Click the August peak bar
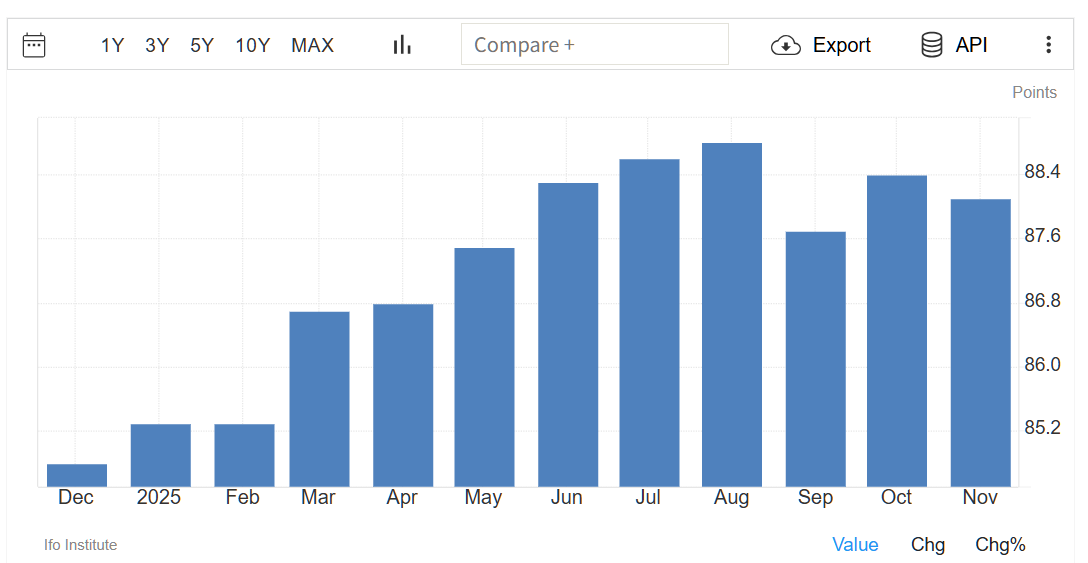The image size is (1088, 563). tap(732, 315)
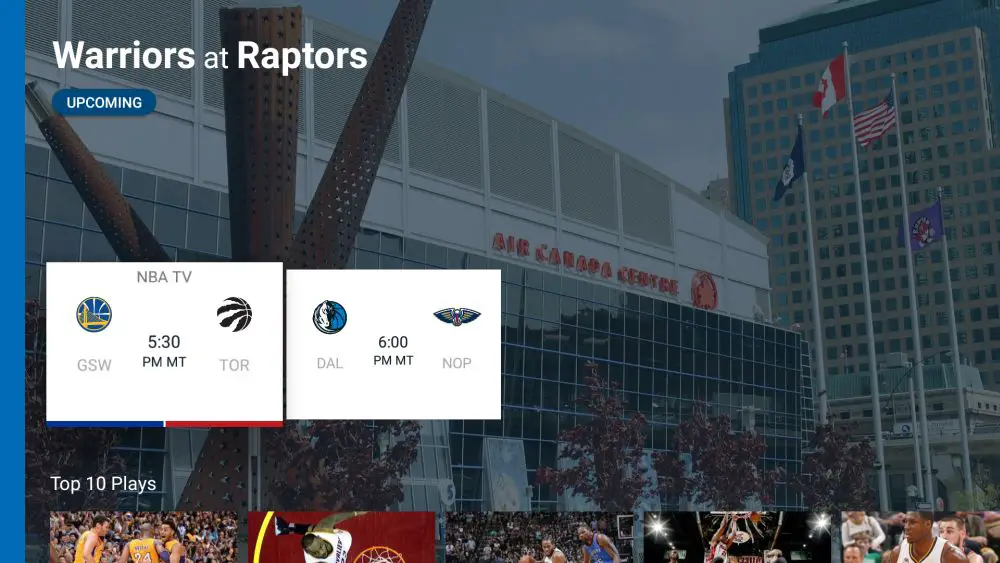Open the Lakers huddle play thumbnail
Screen dimensions: 1000x563
[x=143, y=537]
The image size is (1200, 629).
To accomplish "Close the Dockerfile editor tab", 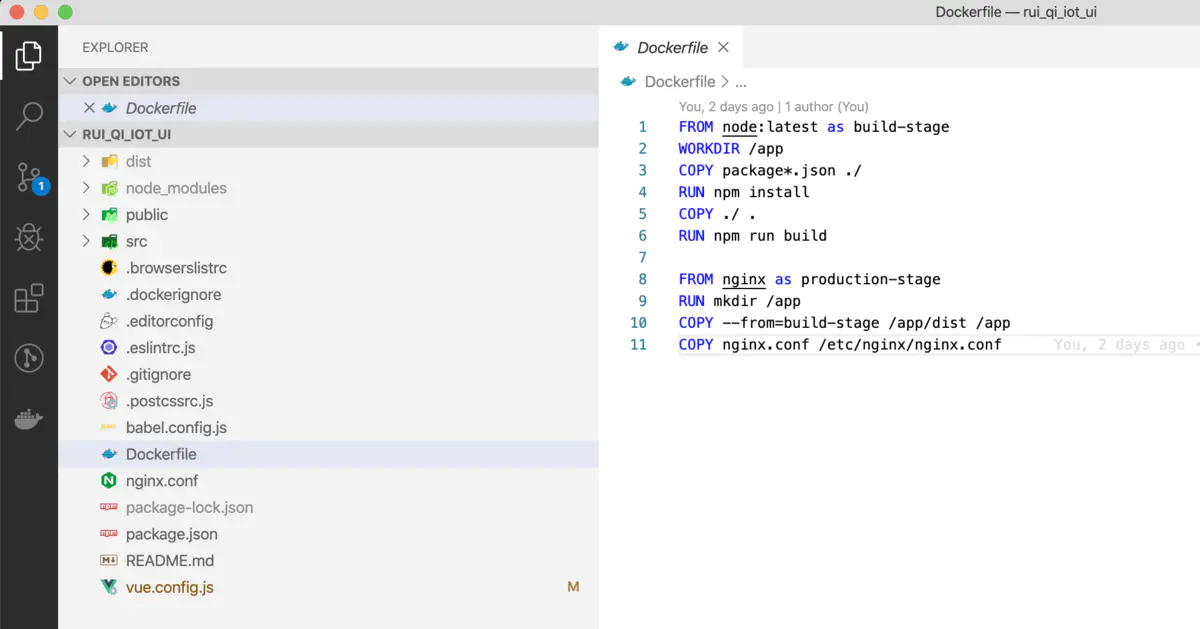I will (723, 47).
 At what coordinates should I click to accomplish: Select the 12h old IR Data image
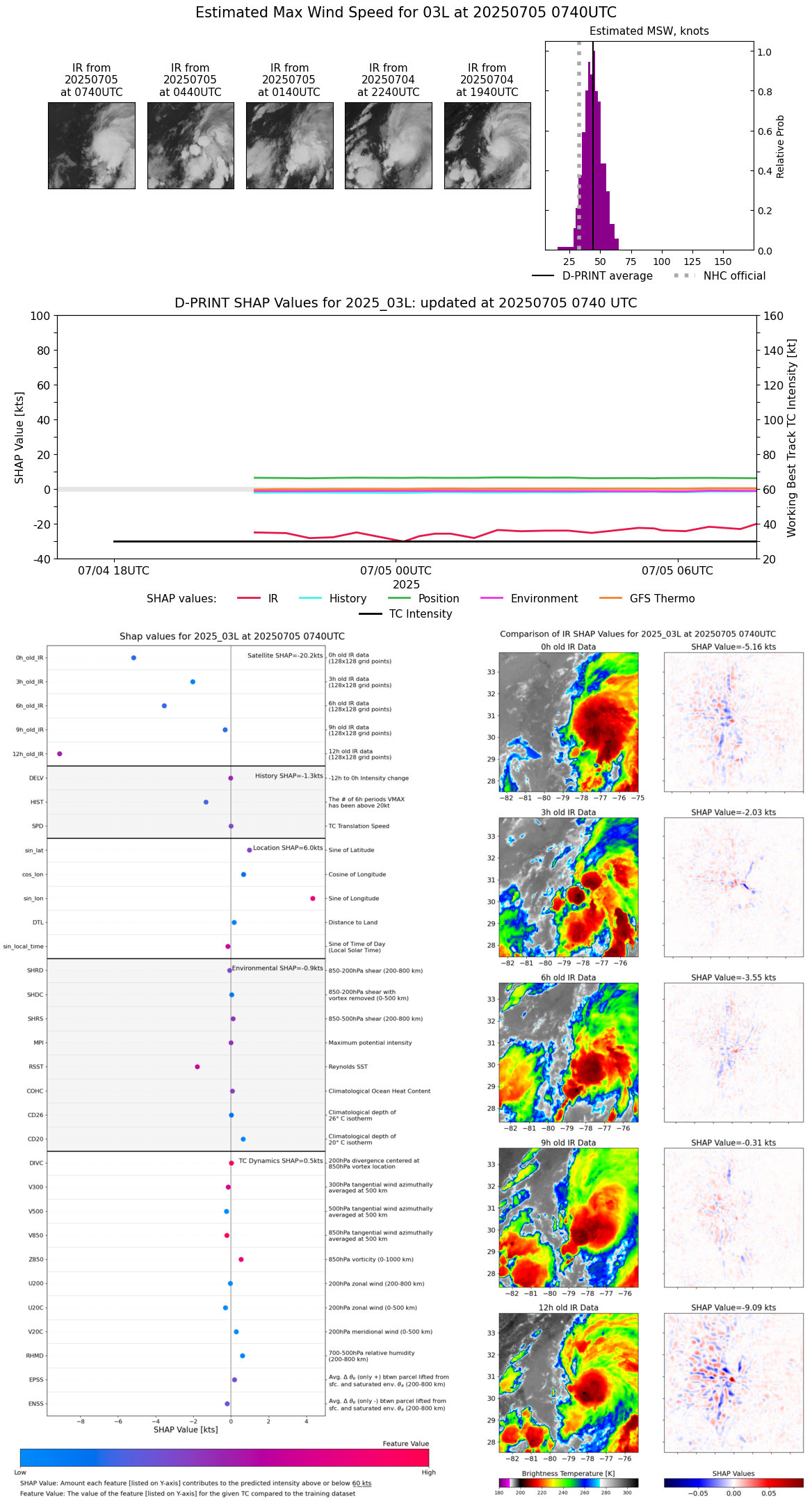[x=568, y=1382]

> **Exercise goal**:
In the copy, include exactly the lines from the one containing "At what coordinates" through the last line of the records, and no pictures or other text.

> **Your response**:
 At what coordinates should I click to accomplish: Select the 12h old IR Data image
[x=568, y=1382]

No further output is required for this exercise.